(Short exercise) Reproduce the listing below line for line, changing nothing.
%%
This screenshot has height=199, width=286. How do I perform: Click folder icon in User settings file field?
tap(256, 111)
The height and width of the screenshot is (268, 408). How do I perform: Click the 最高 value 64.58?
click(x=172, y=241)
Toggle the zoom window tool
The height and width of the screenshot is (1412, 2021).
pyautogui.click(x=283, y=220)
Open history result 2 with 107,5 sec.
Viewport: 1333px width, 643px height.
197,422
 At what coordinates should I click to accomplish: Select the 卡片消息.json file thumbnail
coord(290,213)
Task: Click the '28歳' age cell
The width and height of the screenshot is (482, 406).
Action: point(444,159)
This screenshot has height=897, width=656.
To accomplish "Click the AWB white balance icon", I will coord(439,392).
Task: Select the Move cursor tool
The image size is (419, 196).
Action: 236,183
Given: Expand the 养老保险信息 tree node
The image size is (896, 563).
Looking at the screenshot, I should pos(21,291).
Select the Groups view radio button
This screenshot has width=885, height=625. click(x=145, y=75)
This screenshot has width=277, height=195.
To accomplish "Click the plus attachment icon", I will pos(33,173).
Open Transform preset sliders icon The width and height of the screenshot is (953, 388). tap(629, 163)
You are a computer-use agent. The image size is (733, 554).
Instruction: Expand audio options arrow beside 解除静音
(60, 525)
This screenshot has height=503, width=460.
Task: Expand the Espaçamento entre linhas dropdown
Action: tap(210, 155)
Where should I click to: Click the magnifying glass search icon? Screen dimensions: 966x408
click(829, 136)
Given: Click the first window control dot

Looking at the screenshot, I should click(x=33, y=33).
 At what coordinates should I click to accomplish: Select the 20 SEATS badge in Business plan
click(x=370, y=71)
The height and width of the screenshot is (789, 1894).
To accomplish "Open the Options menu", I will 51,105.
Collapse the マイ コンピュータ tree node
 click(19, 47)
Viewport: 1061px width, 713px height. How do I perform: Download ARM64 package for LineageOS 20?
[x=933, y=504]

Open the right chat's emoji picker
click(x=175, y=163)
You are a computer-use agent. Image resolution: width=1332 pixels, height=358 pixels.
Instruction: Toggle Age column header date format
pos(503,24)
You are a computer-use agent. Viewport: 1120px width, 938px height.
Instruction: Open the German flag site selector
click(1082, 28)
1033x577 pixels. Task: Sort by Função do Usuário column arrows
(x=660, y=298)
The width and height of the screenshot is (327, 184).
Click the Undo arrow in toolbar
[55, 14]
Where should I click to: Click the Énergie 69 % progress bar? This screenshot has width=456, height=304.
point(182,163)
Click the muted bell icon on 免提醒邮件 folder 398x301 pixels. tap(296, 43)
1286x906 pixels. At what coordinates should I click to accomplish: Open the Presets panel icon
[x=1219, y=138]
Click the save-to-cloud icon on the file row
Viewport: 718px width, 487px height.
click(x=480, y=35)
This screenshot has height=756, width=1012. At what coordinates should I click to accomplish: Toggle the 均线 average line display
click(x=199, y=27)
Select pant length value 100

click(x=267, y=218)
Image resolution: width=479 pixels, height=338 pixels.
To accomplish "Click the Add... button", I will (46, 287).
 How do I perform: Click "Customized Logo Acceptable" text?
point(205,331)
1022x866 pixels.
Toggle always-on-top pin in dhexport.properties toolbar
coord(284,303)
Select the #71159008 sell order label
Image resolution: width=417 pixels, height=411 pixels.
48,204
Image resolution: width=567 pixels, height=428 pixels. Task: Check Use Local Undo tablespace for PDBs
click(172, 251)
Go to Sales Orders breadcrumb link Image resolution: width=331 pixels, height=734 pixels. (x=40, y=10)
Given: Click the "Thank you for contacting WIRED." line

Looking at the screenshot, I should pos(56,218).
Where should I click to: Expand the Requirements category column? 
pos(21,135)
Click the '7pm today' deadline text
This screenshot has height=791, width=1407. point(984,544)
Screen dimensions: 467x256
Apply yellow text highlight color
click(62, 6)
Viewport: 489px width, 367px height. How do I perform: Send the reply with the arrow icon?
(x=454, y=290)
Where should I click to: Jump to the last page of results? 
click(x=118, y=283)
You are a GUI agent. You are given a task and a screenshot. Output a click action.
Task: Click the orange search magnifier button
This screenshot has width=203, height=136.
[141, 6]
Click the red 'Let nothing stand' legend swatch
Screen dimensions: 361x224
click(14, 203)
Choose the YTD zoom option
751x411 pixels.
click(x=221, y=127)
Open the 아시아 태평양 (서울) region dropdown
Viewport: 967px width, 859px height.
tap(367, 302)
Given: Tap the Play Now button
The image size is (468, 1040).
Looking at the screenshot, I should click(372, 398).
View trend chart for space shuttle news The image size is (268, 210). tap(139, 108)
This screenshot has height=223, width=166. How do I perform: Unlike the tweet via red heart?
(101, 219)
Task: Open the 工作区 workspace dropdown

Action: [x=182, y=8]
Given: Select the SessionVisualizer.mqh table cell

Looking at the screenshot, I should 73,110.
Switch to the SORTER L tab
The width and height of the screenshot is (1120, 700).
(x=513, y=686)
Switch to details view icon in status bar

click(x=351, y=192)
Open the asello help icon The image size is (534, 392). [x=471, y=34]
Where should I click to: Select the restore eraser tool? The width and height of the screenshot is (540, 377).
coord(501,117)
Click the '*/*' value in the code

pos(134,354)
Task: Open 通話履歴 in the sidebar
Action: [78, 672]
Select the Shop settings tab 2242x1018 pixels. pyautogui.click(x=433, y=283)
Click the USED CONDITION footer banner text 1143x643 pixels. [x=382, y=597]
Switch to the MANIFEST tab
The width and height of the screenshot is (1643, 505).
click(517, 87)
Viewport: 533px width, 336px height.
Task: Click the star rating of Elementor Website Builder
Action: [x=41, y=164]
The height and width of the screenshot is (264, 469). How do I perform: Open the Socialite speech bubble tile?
%%
(Correct response)
This screenshot has height=199, width=286. How do I perform: Click folder icon in User settings file field?
tap(256, 111)
The height and width of the screenshot is (268, 408). How do I perform: Click the 最高 value 64.58?
click(x=172, y=241)
Toggle the zoom window tool
The height and width of the screenshot is (1412, 2021).
pyautogui.click(x=283, y=220)
Open history result 2 with 107,5 sec.
Viewport: 1333px width, 643px height.
197,422
 At what coordinates should I click to accomplish: Select the 卡片消息.json file thumbnail
coord(290,213)
Task: Click the '28歳' age cell
The width and height of the screenshot is (482, 406).
Action: point(444,159)
This screenshot has height=897, width=656.
To accomplish "Click the AWB white balance icon", I will coord(439,392).
Task: Select the Move cursor tool
The image size is (419, 196).
Action: 236,183
Given: Expand the 养老保险信息 tree node
The image size is (896, 563).
Looking at the screenshot, I should pos(21,291).
Select the Groups view radio button
This screenshot has width=885, height=625. click(x=145, y=75)
This screenshot has width=277, height=195.
To accomplish "Click the plus attachment icon", I will pos(33,173).
Open Transform preset sliders icon The width and height of the screenshot is (953, 388). tap(629, 163)
You are a computer-use agent. The image size is (733, 554).
Instruction: Expand audio options arrow beside 解除静音
(60, 525)
This screenshot has height=503, width=460.
Task: Expand the Espaçamento entre linhas dropdown
Action: tap(210, 155)
Where should I click to: Click the magnifying glass search icon? Screen dimensions: 966x408
click(829, 136)
Given: Click the first window control dot

Looking at the screenshot, I should click(x=33, y=33).
 At what coordinates should I click to accomplish: Select the 20 SEATS badge in Business plan
click(x=370, y=71)
The height and width of the screenshot is (789, 1894).
To accomplish "Open the Options menu", I will 51,105.
Collapse the マイ コンピュータ tree node
 click(19, 47)
Viewport: 1061px width, 713px height. How do I perform: Download ARM64 package for LineageOS 20?
[x=933, y=504]

Open the right chat's emoji picker
click(x=175, y=163)
You are a computer-use agent. Image resolution: width=1332 pixels, height=358 pixels.
Instruction: Toggle Age column header date format
pos(503,24)
You are a computer-use agent. Viewport: 1120px width, 938px height.
Instruction: Open the German flag site selector
click(1082, 28)
1033x577 pixels. Task: Sort by Função do Usuário column arrows
(x=660, y=298)
The width and height of the screenshot is (327, 184).
Click the Undo arrow in toolbar
[55, 14]
Where should I click to: Click the Énergie 69 % progress bar? This screenshot has width=456, height=304.
point(182,163)
Click the muted bell icon on 免提醒邮件 folder 398x301 pixels. tap(296, 43)
1286x906 pixels. At what coordinates should I click to accomplish: Open the Presets panel icon
[x=1219, y=138]
Click the save-to-cloud icon on the file row
Viewport: 718px width, 487px height.
click(x=480, y=35)
This screenshot has height=756, width=1012. At what coordinates should I click to accomplish: Toggle the 均线 average line display
click(x=199, y=27)
Select pant length value 100

click(x=267, y=218)
Image resolution: width=479 pixels, height=338 pixels.
To accomplish "Click the Add... button", I will (46, 287).
 How do I perform: Click "Customized Logo Acceptable" text?
point(205,331)
1022x866 pixels.
Toggle always-on-top pin in dhexport.properties toolbar
coord(284,303)
Select the #71159008 sell order label
Image resolution: width=417 pixels, height=411 pixels.
48,204
Image resolution: width=567 pixels, height=428 pixels. Task: Check Use Local Undo tablespace for PDBs
click(172, 251)
Go to Sales Orders breadcrumb link Image resolution: width=331 pixels, height=734 pixels. (x=40, y=10)
Given: Click the "Thank you for contacting WIRED." line

Looking at the screenshot, I should pos(56,218).
Where should I click to: Expand the Requirements category column? 
pos(21,135)
Click the '7pm today' deadline text
This screenshot has height=791, width=1407. point(984,544)
Screen dimensions: 467x256
Apply yellow text highlight color
click(62, 6)
Viewport: 489px width, 367px height. How do I perform: Send the reply with the arrow icon?
(x=454, y=290)
Where should I click to: Jump to the last page of results? 
click(x=118, y=283)
You are a GUI agent. You are given a task and a screenshot. Output a click action.
Task: Click the orange search magnifier button
This screenshot has width=203, height=136.
[141, 6]
Click the red 'Let nothing stand' legend swatch
Screen dimensions: 361x224
click(14, 203)
Choose the YTD zoom option
751x411 pixels.
click(x=221, y=127)
Open the 아시아 태평양 (서울) region dropdown
Viewport: 967px width, 859px height.
tap(367, 302)
Given: Tap the Play Now button
The image size is (468, 1040).
Looking at the screenshot, I should click(372, 398).
View trend chart for space shuttle news The image size is (268, 210). tap(139, 108)
This screenshot has height=223, width=166. How do I perform: Unlike the tweet via red heart?
(101, 219)
Task: Open the 工作区 workspace dropdown

Action: [x=182, y=8]
Given: Select the SessionVisualizer.mqh table cell

Looking at the screenshot, I should 73,110.
Switch to the SORTER L tab
The width and height of the screenshot is (1120, 700).
(x=513, y=686)
Switch to details view icon in status bar

click(x=351, y=192)
Open the asello help icon The image size is (534, 392). [x=471, y=34]
Where should I click to: Select the restore eraser tool? The width and height of the screenshot is (540, 377).
coord(501,117)
Click the '*/*' value in the code

pos(134,354)
Task: Open 通話履歴 in the sidebar
Action: [78, 672]
Select the Shop settings tab 2242x1018 pixels. pyautogui.click(x=433, y=283)
Click the USED CONDITION footer banner text 1143x643 pixels. [x=382, y=597]
Switch to the MANIFEST tab
The width and height of the screenshot is (1643, 505).
click(517, 87)
Viewport: 533px width, 336px height.
Task: Click the star rating of Elementor Website Builder
Action: [x=41, y=164]
The height and width of the screenshot is (264, 469). How do I perform: Open the Socialite speech bubble tile?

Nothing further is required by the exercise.